Wednesday, December 13, 2023

Yes, you should definitely read Ann Beattie's story collection What Was Mine

Cover of my copy of What Was Mine by Ann Beatie

It has been about a year since I first picked up Ann Beattie's short story collection What Was Mine (1991). I can't remember where I bought it, and the bookmark that fell out of it is from a bookstore in a town I've never been to. Regardless, I'm glad that I own it and that I pursued the stories over all of this time. I've never read Ann Beattie before, so it's a lovely surprise to learn how much I love her writing and that, luckily, there is much else by her to be explored. 

I finished the last story of the collection this evening. The collection holds twelve stories, and each follows a character often reflecting on his or her life and the unpredictable pathways that, jutting this way and that, have somehow led to where he or she sits now--divorced, married but restless, in strained parent-child relationships, and the like. 

These are people who, having followed the given scripts of life, now find themselves in an ongoing lull in the script--a sort of blank on-goingness; life continues, taking them with it, regardless of how fulfilled they or their partners, neighbors, or friends are. The stories remind me of Carol Shields writing in tone and subject, and I'm also reminded of this particular poem by Daniel Halpern, "Argument" (of the same time period) in which the voice of the poem is surprised to discover that his wife has become damaged because of her playing of the role of wife. 

In Ann Beattie's story "Home to Marie," a man watches a caterer carry food into his house for a party his wife is throwing, only to find out that there is no party--never was a party--and that his wife is leaving him. The premise of the party was so that he could finally feel as she has for so many years--waiting for him to show up. 

In another story, "Horatio's Trick," a divorcee plays marbles on the kitchen floor with the chocolates her ex-husband's wife has sent--mentally noting the new wife's handwriting and that the previous year the family gift had been in his handwriting; meanwhile, their college-aged son is upstairs on the phone with his girlfriend--the girlfriend went to her own home for Christmas but her dog is in the backyard. The woman feels alone and left out, and every moment of possible connection--whether at a holiday party or in opening presents with her son--ends up in awkward disconnection. She wakes up on Christmas night or early morning to headlights staring into her living room, only to find a car wreck. One driver is drunk, and the other driver's car is caught on her fence; she can tell that there's no way the car can reverse itself out of the accident--despite the intoxicated driver calling out directions to free the car. She thinks of recounting the story to her son in the morning.

My favorite of the stories is "You Know What" in which a man, Stefan, finds himself raising his daughter, working from a home office, and doubting the monogamy of his financially successful wife. He feels constant dread and still is unsure that his wife would have married him if not for becoming pregnant. There's much about her he feels helpless to understand, though he continues to wonder--following the possible causal paths that could help him but don't.

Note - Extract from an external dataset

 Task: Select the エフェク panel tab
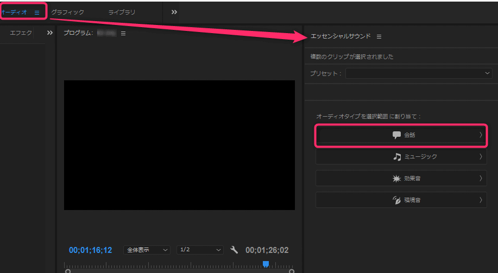(x=21, y=33)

Meanwhile, his daughter's classroom rabbit dies, and the teacher has them write goodbye letters to it. Then the school janitor's brother dies, and the teacher has the students write him sympathy cards.

At a parent-teacher conference, Stefan learns that his daughter tells many long-winded stories at school, and that the teacher is concerned--wondering what might lie beneath the stories--some darker truth or inner concerns. Stefan thinks it's a habit from her mother, even though he clearly is the giver of this habit. The teacher shows Stefan the replacement rabbit and says she puts the rabbit in the children's coat closet overnight because the janitor worried about the lights shining in at night and making sleep hard for the rabbit. The teacher assures Stefan, though he has no concern, that she always remembers to bring the rabbit out of the closet in the morning. 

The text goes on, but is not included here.